== DATA PROVIDED ==

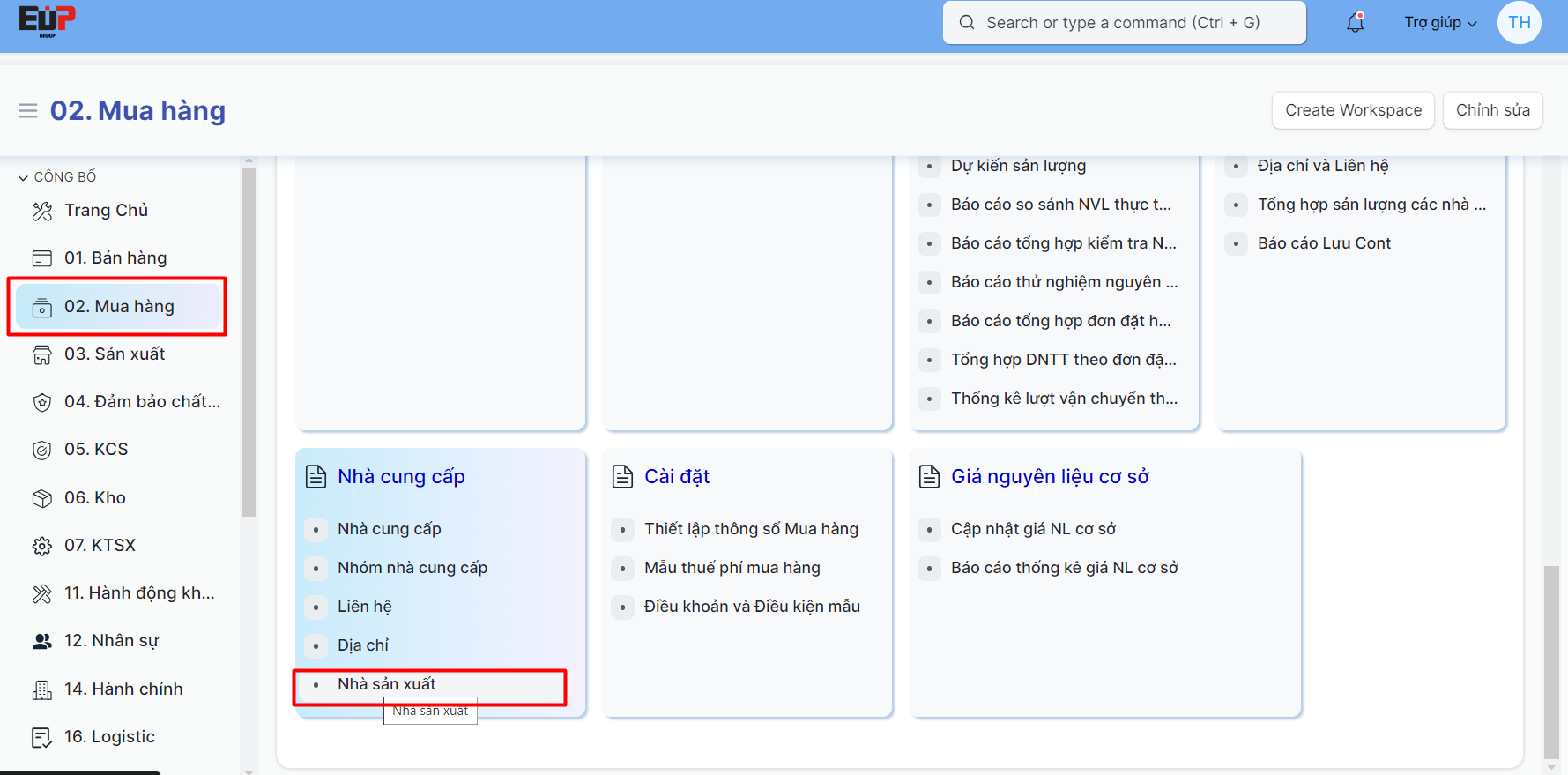Toggle sidebar with hamburger menu icon
The width and height of the screenshot is (1568, 775).
(28, 111)
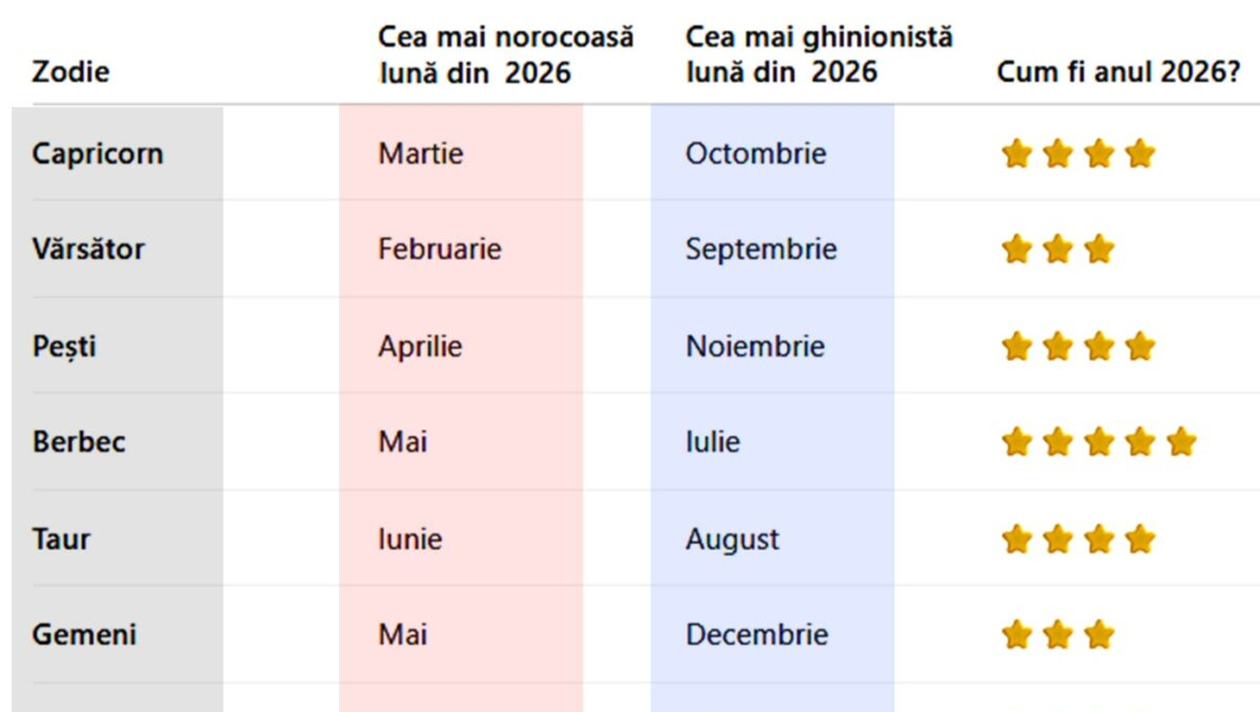Click the last star in Taur's rating
This screenshot has height=712, width=1260.
click(1140, 540)
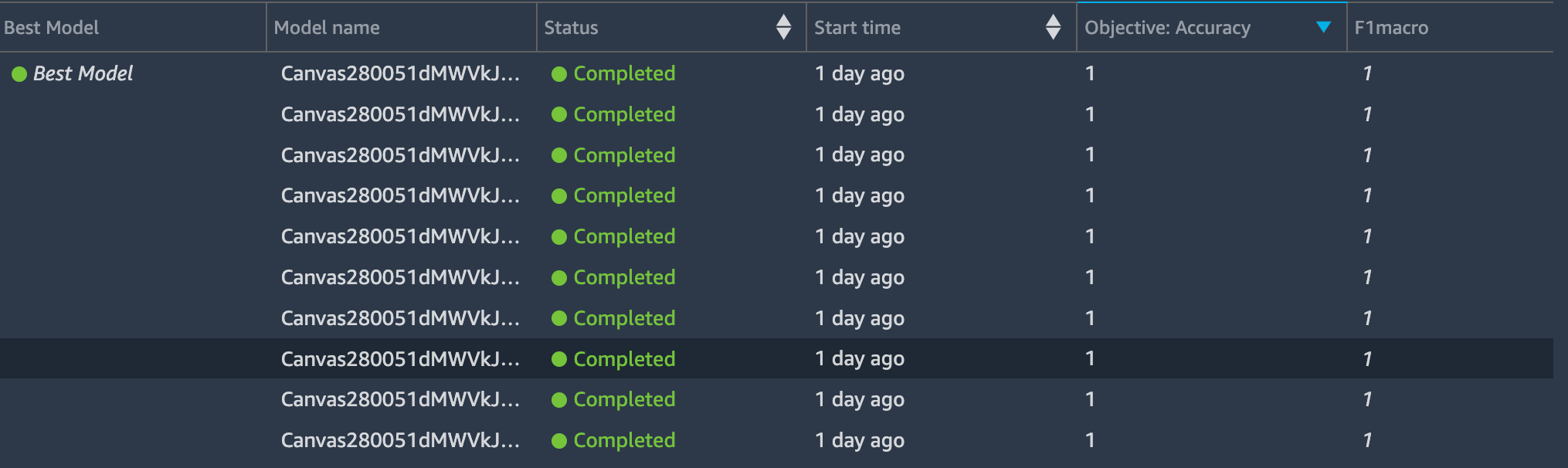
Task: Click the accuracy value in the highlighted row
Action: tap(1090, 358)
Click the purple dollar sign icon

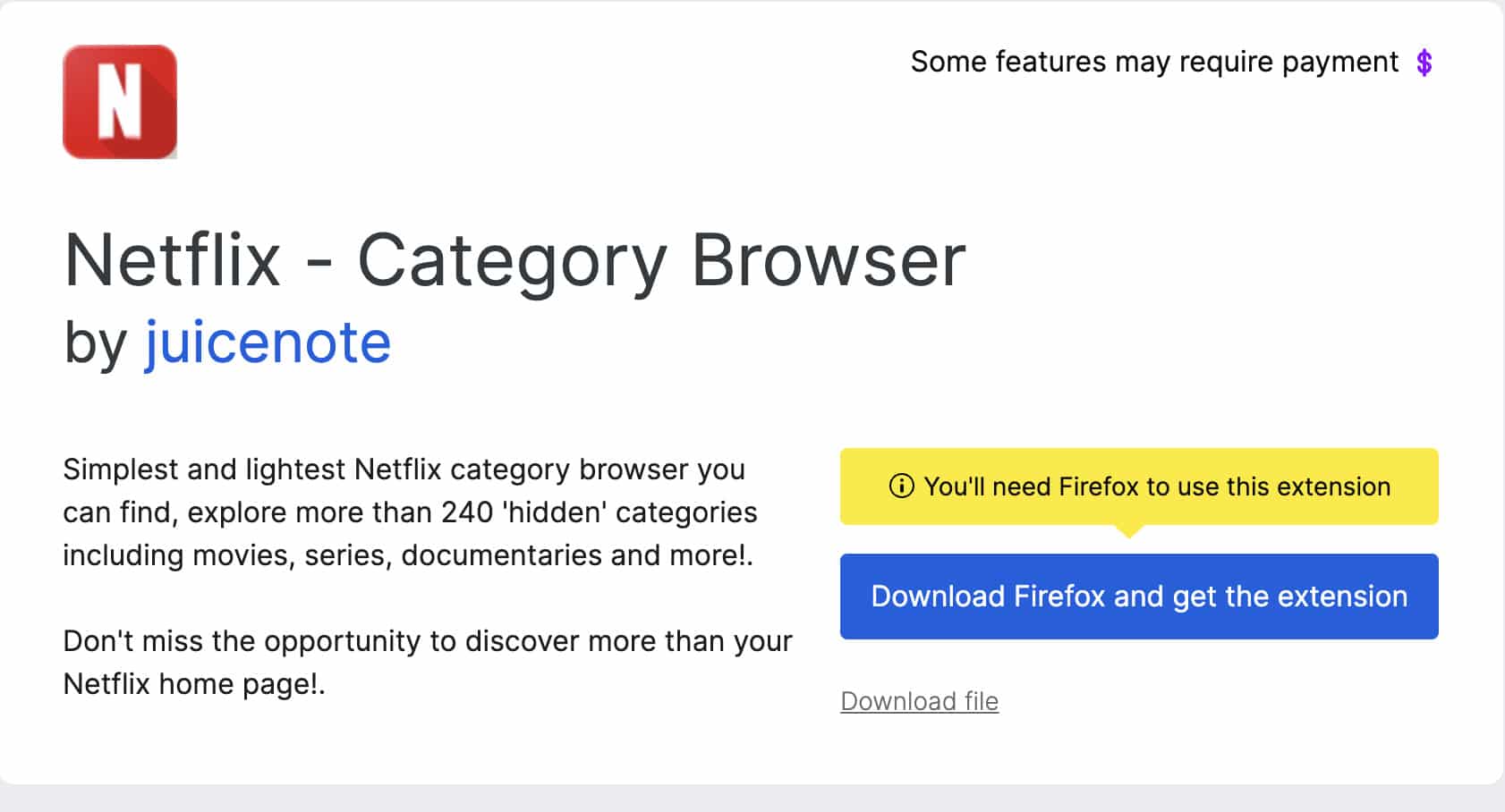pyautogui.click(x=1424, y=63)
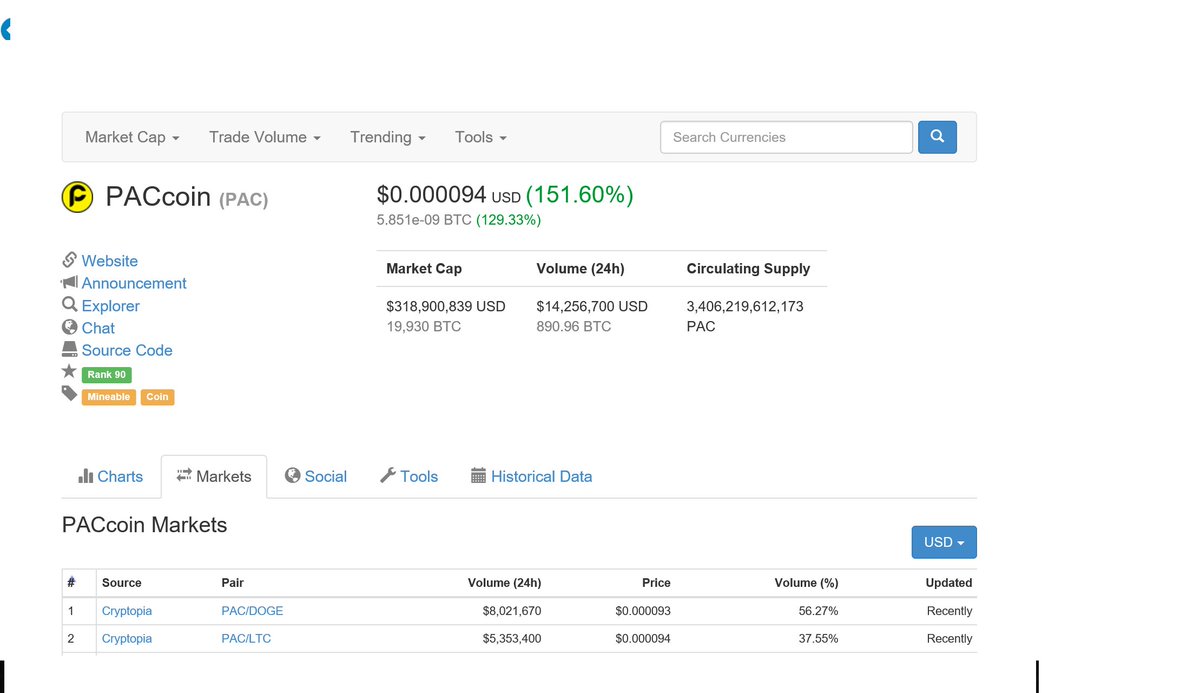Screen dimensions: 1200x693
Task: Click inside the Search Currencies field
Action: (x=785, y=136)
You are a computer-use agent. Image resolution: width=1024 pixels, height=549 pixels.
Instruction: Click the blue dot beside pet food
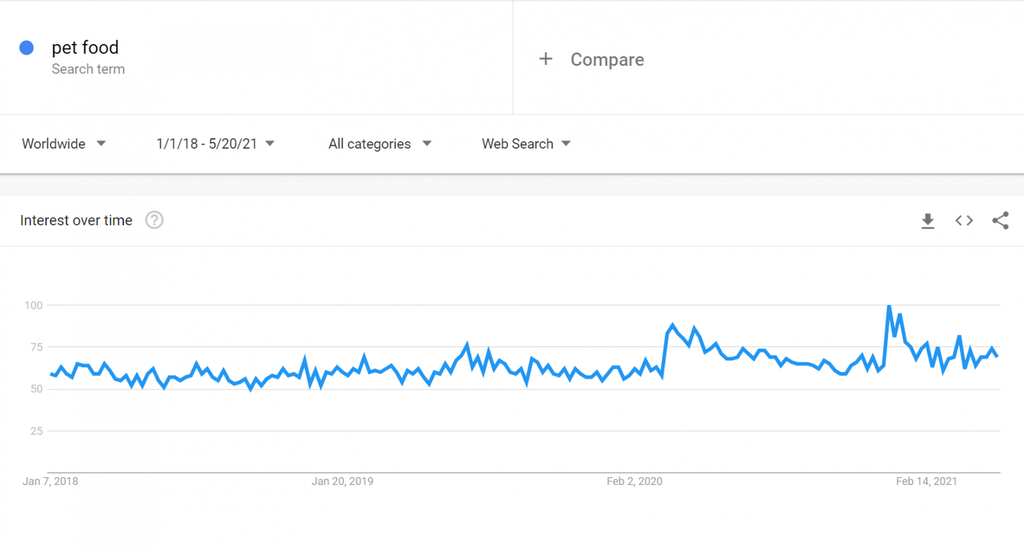pyautogui.click(x=27, y=48)
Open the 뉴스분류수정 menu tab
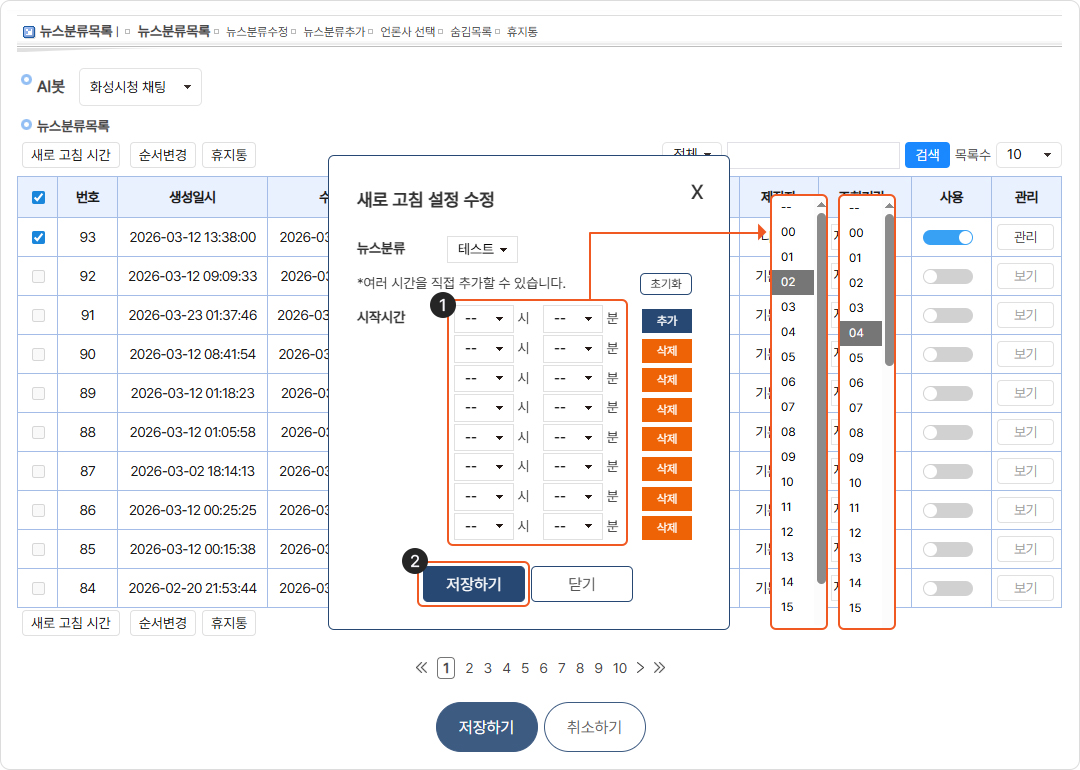The image size is (1080, 770). (256, 32)
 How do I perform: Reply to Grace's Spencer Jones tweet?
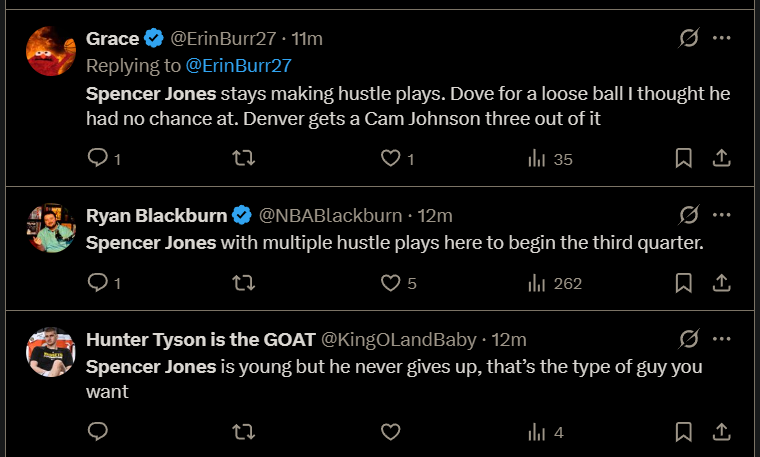[x=98, y=158]
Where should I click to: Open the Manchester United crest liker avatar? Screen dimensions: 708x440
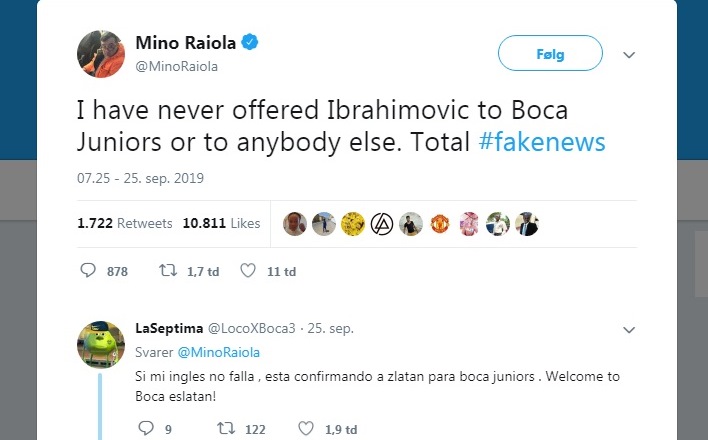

===

▶ **TASK REQUIREMENTS**
Exactly the lines from the one holding "You are a computer-use" to the last line of the records above should be duplicated, with no pictures among them.

▶ **WRITTEN ANSWER**
You are a computer-use agent. Image resolution: width=1024 pixels, height=549 pixels.
Instruction: Click the blue dot beside pet food
pyautogui.click(x=27, y=48)
Open the 뉴스분류수정 menu tab
The image size is (1080, 770). (256, 32)
 How do I perform: Reply to Grace's Spencer Jones tweet?
[x=98, y=158]
Where should I click to: Open the Manchester United crest liker avatar? Screen dimensions: 708x440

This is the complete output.